ClinVar

Description

This sequence change replaces valine, which is neutral and non-polar, with methionine, which is neutral and non-polar, at codon 84 of the VHL protein (p.Val84Met). This variant is present in population databases (no rsID available, gnomAD 0.001%). This missense change has been observed in individuals with clinical features of von Hippel-Lindau syndrome (PMID: 17688370; external communication). It has also been observed to segregate with disease in related individuals. ClinVar contains an entry for this variant (Variation ID: 428813). Advanced modeling of protein sequence and biophysical properties (such as structural, functional, and spatial information, amino acid conservation, physicochemical variation, residue mobility, and thermodynamic stability) performed at Invitae indicates that this missense variant is expected to disrupt VHL protein function.
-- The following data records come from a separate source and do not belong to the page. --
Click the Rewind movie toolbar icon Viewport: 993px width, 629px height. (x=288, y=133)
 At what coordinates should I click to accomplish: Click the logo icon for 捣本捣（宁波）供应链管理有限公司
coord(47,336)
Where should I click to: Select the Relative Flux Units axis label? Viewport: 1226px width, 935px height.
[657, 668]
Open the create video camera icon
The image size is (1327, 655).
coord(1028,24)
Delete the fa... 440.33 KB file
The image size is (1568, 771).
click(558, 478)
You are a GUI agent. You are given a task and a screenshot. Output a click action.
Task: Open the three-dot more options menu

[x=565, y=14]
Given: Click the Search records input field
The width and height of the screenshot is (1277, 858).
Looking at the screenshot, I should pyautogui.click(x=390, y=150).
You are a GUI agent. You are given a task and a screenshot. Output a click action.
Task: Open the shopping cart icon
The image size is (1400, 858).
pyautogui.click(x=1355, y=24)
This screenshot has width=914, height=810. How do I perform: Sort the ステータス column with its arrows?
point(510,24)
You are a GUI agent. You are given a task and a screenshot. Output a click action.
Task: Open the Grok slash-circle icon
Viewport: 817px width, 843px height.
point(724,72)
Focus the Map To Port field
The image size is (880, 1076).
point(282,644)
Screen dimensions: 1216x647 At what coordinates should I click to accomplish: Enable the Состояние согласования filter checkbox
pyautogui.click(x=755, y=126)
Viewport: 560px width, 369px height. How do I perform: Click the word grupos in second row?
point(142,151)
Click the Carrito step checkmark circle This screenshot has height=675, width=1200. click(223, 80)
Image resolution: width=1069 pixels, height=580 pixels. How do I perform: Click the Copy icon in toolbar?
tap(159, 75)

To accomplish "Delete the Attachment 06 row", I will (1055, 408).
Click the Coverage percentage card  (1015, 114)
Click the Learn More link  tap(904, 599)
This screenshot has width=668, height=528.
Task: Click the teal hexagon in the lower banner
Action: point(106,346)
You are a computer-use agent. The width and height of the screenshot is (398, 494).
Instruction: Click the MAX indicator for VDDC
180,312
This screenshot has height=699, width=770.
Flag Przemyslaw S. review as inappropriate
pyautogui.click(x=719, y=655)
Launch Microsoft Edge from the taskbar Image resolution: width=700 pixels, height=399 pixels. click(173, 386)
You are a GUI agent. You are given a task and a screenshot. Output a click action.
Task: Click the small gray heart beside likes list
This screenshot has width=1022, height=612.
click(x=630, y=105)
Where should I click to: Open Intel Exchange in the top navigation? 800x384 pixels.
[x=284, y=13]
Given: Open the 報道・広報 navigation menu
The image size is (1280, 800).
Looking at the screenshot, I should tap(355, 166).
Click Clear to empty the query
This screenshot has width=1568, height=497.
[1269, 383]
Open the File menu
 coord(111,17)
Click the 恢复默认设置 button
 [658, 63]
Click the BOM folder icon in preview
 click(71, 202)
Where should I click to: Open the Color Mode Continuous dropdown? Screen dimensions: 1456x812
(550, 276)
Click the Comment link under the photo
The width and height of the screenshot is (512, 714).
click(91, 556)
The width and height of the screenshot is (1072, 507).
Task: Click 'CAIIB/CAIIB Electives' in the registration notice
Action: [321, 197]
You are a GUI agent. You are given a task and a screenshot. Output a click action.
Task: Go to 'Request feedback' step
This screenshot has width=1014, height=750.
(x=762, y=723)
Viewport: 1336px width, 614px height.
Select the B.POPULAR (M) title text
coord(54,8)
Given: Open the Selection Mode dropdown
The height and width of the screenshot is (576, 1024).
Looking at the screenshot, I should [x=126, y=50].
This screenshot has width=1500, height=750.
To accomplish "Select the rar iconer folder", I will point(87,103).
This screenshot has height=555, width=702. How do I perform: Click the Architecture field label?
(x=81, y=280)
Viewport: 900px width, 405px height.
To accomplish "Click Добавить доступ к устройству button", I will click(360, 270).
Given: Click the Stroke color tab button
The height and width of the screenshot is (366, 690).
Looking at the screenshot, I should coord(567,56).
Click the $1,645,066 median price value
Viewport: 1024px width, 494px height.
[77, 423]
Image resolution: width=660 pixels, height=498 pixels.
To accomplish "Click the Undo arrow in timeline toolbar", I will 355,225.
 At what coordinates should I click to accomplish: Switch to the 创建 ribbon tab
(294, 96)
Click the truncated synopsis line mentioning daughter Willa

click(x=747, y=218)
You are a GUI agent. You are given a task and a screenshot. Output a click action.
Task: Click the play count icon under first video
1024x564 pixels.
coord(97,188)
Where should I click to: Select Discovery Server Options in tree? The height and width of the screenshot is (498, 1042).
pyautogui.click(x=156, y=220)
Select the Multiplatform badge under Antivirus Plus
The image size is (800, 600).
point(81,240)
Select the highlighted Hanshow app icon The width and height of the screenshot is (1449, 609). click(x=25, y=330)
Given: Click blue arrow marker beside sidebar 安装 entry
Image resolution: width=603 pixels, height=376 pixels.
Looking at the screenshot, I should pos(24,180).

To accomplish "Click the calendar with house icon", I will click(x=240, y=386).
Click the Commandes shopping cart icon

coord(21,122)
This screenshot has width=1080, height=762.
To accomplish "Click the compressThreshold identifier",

Experimental studies are conflicting or provide insufficient evidence to determine the effect of this variant on VHL function (PMID: 17906660). This variant disrupts the p.Val84 amino acid residue in VHL. Other variant(s) that disrupt this residue have been determined to be pathogenic (PMID: 8592333, 11331612, 16502427, 25078357). This suggests that this residue is clinically significant, and that variants that disrupt this residue are likely to be disease-causing. For these reasons, this variant has been classified as Pathogenic.